Indonesia Perlu Siapkan Kompetensi Respons Teknologi AI

Jum'at, 26 Juli 2024 - 18:21 WIB
loading...
Indonesia Perlu Siapkan...
Ketua Umum Komite Penyelarasan Teknologi Informasi Komunikasi (KPTIK) Dedi Yudianto. FOTO/IST
A A A
JAKARTA - Teknologi Artificial Intelligence (AI) dengan segala bentuk terapannya, kini semakin merambah ke banyak aspek kehidupan manusia. Tanpa mengecilkan segala manfaatnya, kemudahan untuk mengakses AI ternyata menimbulkan polemik baru. Di samping dapat membuat pekerjaan semakin mudah, tanpa regulasi yang jelas, AI rentan disalahgunakan untuk penyebaran disinformasi.

Ketua Umum Komite Penyelarasan Teknologi Informasi Komunikasi (KPTIK) Dedi Yudianto menjelaskan, masyarakat Indonesia perlu menyiapkan kompetensinya untuk hidup berdampingan dengan AI. Tidak hanya soal penggunaannya, publik juga perlu mengerti bahwa AI dapat diperalat untuk menyebarkan kebohongan secara cepat dan masif.
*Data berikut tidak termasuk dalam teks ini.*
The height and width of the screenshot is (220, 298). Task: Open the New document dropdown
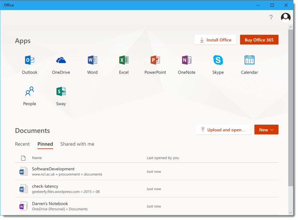266,130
"Menghadapi AI sebagai suatu tantangan globalisasi, Indonesia perlu meningkatkan kesadaran masyarakat dan aparat keamanannya tentang potensi penggunaan AI. Karena selain untuk tujuan yang positif, kelompok teror juga mampu menggunakan AI untuk agenda mereka," kata Dedi di Jakarta, Jumat (26/7/2024).



Karena itu, agar pengembangan teknologi untuk mengidentifikasi aktivitas terorisme yang memanfaatkan AI, juga perlu diperhatikan secara serius oleh pemerintah. Kolaborasi internasional juga diperlukan dalam pertukaran informasi dan strategi, serta penguatan regulasi untuk mengawasi penggunaan AI.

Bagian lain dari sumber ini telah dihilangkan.